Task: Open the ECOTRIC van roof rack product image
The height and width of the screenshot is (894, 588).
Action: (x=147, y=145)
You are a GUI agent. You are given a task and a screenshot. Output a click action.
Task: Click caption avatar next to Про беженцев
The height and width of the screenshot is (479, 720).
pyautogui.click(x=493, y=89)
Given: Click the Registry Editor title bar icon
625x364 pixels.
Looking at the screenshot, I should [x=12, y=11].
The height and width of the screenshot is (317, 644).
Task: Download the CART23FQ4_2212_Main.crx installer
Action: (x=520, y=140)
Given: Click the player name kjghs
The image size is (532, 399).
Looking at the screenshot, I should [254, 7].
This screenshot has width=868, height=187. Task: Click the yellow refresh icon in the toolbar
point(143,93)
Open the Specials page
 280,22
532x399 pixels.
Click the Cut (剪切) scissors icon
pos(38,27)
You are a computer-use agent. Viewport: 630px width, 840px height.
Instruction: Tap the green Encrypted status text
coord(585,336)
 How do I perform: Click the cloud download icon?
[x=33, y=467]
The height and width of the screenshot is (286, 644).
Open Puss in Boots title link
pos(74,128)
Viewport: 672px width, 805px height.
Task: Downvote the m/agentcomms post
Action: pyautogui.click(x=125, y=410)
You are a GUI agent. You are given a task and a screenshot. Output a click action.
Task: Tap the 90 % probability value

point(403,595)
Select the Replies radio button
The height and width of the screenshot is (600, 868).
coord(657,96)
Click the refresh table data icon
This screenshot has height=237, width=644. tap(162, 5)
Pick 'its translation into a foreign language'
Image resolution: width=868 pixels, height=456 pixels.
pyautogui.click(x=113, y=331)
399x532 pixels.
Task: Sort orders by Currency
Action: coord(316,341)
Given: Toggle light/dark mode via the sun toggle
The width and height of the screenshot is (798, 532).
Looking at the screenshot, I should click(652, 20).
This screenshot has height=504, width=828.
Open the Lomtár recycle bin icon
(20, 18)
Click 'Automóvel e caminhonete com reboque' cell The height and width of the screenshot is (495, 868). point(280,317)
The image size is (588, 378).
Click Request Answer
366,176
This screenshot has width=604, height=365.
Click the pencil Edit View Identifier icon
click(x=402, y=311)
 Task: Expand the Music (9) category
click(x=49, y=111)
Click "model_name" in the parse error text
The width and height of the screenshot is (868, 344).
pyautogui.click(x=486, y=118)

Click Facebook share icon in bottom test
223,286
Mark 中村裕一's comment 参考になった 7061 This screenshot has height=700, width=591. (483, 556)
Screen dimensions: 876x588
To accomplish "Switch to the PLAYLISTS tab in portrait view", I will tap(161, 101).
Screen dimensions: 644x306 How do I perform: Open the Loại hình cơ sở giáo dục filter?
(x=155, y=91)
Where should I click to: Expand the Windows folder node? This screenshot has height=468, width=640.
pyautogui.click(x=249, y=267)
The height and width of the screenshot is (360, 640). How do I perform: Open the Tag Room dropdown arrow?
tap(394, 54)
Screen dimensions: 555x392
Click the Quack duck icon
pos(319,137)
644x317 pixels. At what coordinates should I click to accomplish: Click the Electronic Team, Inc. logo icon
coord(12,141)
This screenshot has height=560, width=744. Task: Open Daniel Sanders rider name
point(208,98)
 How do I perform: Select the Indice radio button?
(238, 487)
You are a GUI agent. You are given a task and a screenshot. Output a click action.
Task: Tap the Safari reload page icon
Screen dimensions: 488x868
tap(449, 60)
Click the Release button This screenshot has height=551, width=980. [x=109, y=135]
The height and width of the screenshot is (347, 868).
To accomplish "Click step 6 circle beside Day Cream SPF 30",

■ ■ ■

Copy the entries word for word. Start at the first line and end with the line containing "The height and width of the screenshot is (286, 644).".

# ANSWER FOR THIS EXERCISE:
Task: Open the ECOTRIC van roof rack product image
The height and width of the screenshot is (894, 588).
Action: (x=147, y=145)
You are a GUI agent. You are given a task and a screenshot. Output a click action.
Task: Click caption avatar next to Про беженцев
The height and width of the screenshot is (479, 720).
pyautogui.click(x=493, y=89)
Given: Click the Registry Editor title bar icon
625x364 pixels.
Looking at the screenshot, I should [x=12, y=11].
The height and width of the screenshot is (317, 644).
Task: Download the CART23FQ4_2212_Main.crx installer
Action: (x=520, y=140)
Given: Click the player name kjghs
The image size is (532, 399).
Looking at the screenshot, I should [254, 7].
This screenshot has width=868, height=187. Task: Click the yellow refresh icon in the toolbar
point(143,93)
Open the Specials page
 280,22
532x399 pixels.
Click the Cut (剪切) scissors icon
pos(38,27)
You are a computer-use agent. Viewport: 630px width, 840px height.
Instruction: Tap the green Encrypted status text
coord(585,336)
 How do I perform: Click the cloud download icon?
[x=33, y=467]
The height and width of the screenshot is (286, 644).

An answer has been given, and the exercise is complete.